> RECORDS FOR THIS TASK
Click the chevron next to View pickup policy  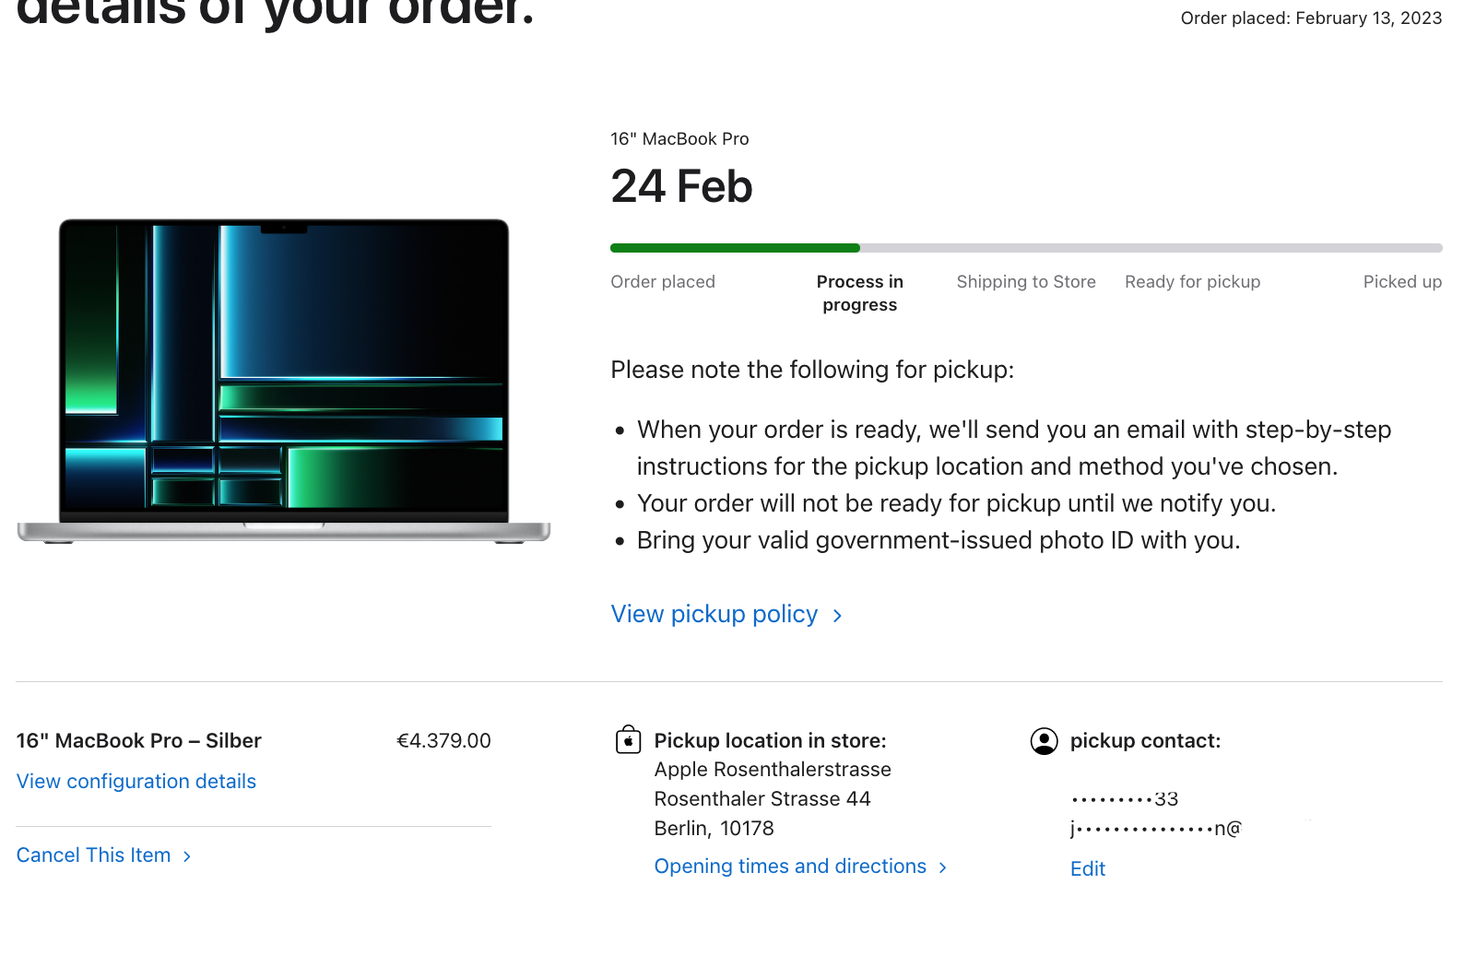pos(837,616)
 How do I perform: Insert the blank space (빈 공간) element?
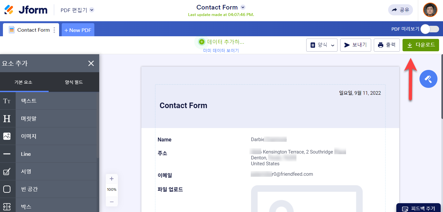point(7,189)
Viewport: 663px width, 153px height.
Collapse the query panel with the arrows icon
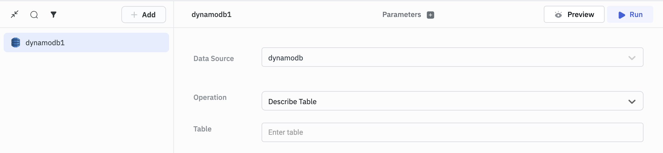click(15, 14)
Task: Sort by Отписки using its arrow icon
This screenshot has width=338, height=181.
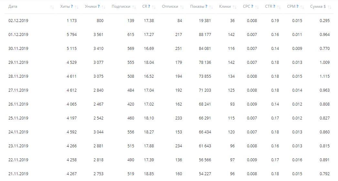Action: pos(182,7)
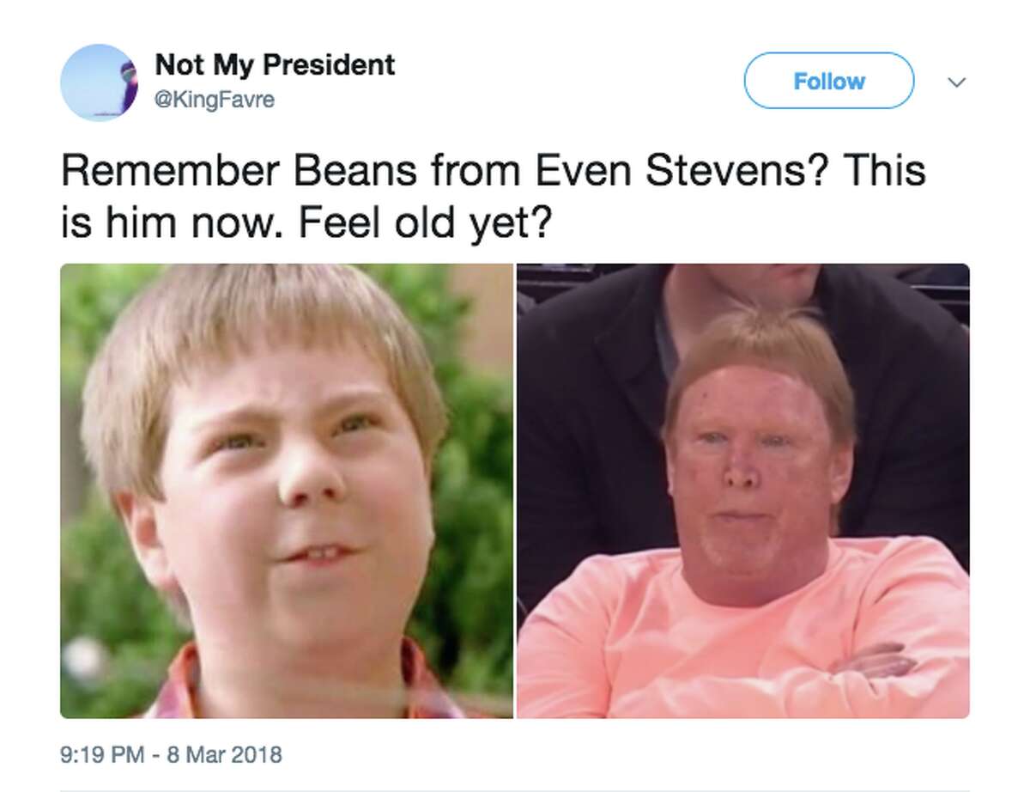The image size is (1030, 792).
Task: View the left photo of the boy
Action: pos(287,490)

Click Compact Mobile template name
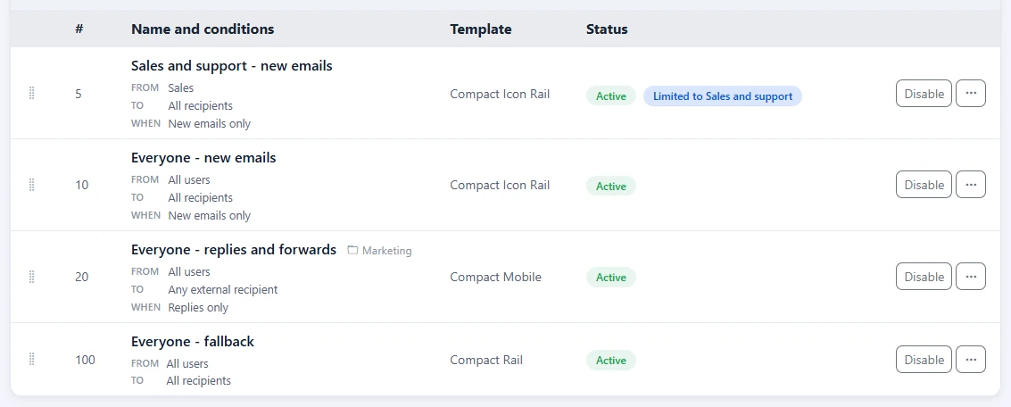click(x=496, y=277)
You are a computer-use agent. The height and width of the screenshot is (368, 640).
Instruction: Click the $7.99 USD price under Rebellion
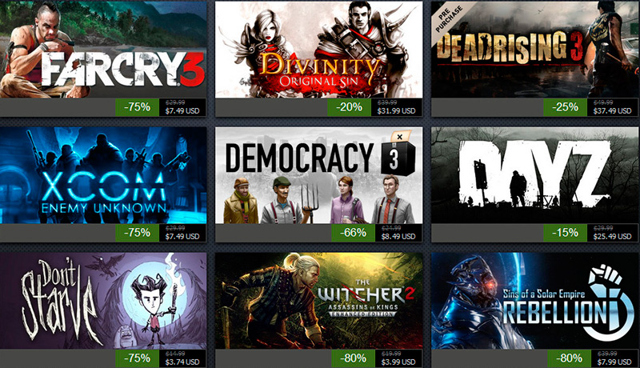[x=614, y=362]
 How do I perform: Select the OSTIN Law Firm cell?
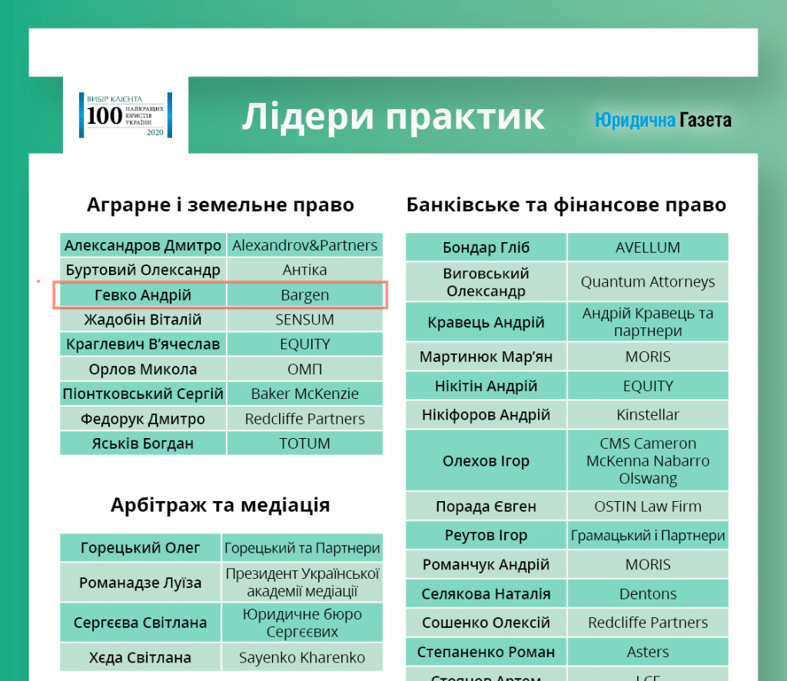(647, 507)
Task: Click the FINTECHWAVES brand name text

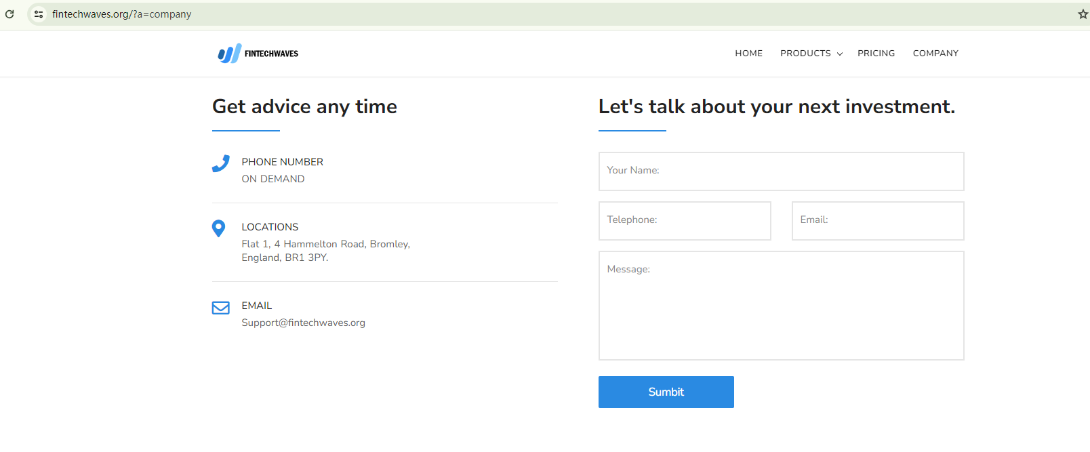Action: [271, 54]
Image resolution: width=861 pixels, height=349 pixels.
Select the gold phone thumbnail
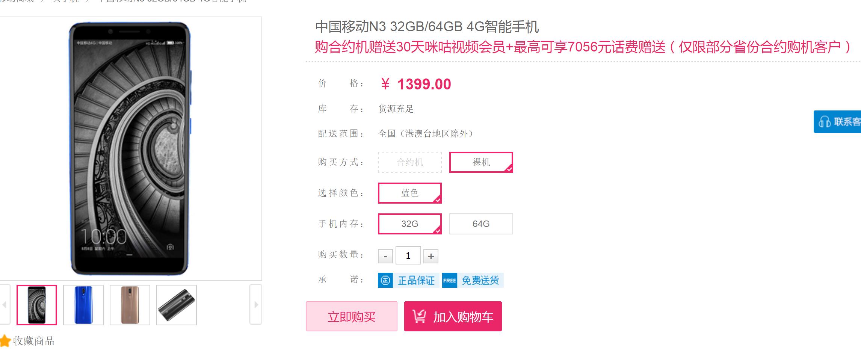click(x=130, y=304)

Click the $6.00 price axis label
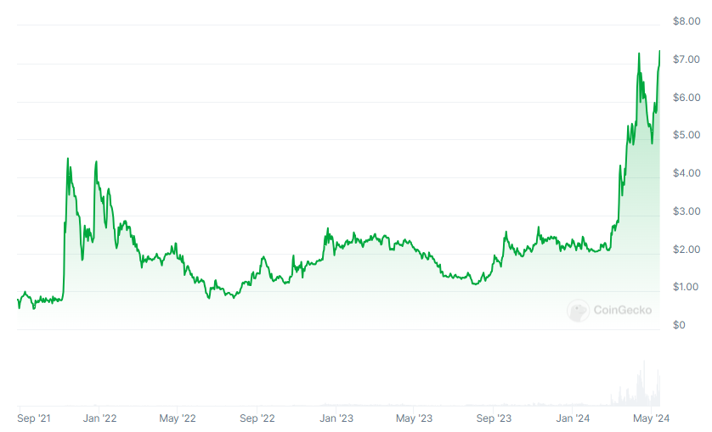(686, 98)
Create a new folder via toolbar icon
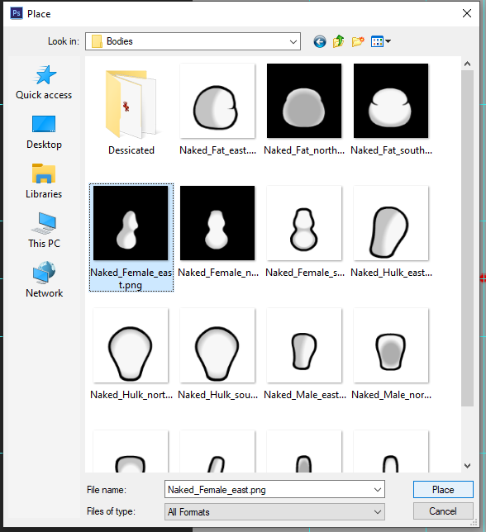Image resolution: width=486 pixels, height=532 pixels. [x=358, y=42]
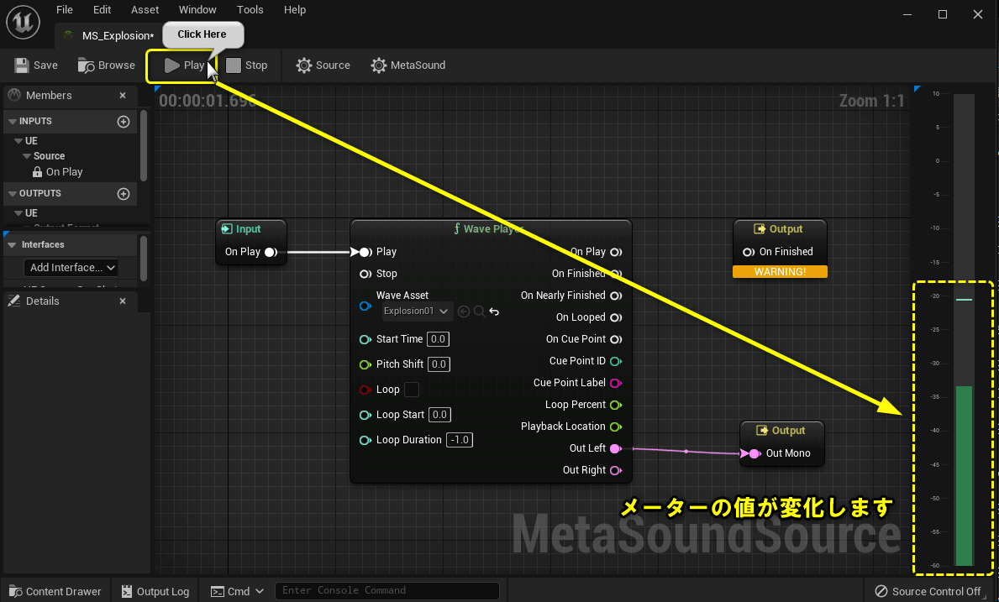Click the magnifying glass next to Explosion01
The width and height of the screenshot is (999, 602).
pos(477,311)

> ASSIGNMENT
Look above for the line containing "Click Compact Mobile template name" and the line containing "Image resolution: width=861", then reproduce both and everything between them exactly, pictures omitted.

> RESPONSE TO THIS EXERCISE
Click Compact Mobile template name
click(x=496, y=277)
You are a computer-use agent. The height and width of the screenshot is (368, 640).
Instruction: Click the $7.99 USD price under Rebellion
[x=614, y=362]
 How do I perform: Select the OSTIN Law Firm cell?
(647, 507)
Task: Click the FINTECHWAVES brand name text

Action: [271, 54]
Image resolution: width=861 pixels, height=349 pixels.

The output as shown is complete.